Василию Петровичу было не до гостей. День выдался тяжелый, с самого утра начались неприятности и цепочкой тянулись до самого вечера. На Невинномысской мойке опять запоздали с отгрузкой шерсти, а на двух фабриках срывалось выполнение плана, на базе Мосторга забраковали большую партию платков,— назревал скандал, а тут еще приказ министра о назначении инженера Власова директором Московского комбината. Василий Петрович в самой категорической форме возражал против этой кандидатуры, но с ним не посчитались, и это рассердило, обидело его...

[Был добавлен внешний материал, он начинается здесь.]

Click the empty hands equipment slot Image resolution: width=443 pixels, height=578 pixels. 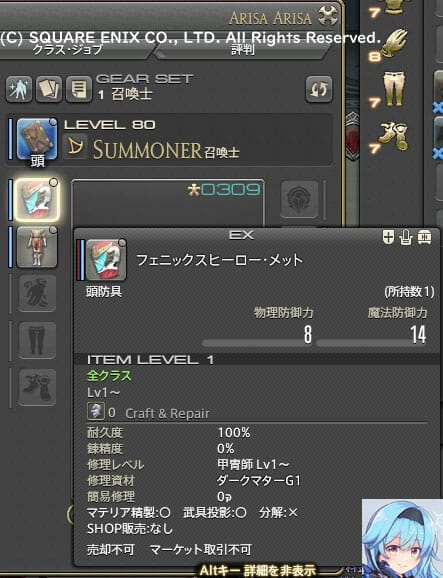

День прошел в хлопотах. Беспрерывным потоком шли посетители, не переставая трещали телефоны, то и дело заходили в кабинет работники аппарата с разными бумагами и требовали срочно подписать. Только к вечеру Василий Петрович смог заняться почтой. Среди множества циркуляров, инструкций, требований он натолкнулся на контрольные цифры четвертого квартала, разработанные плановым управлением министерства. План по главку опять увеличивали.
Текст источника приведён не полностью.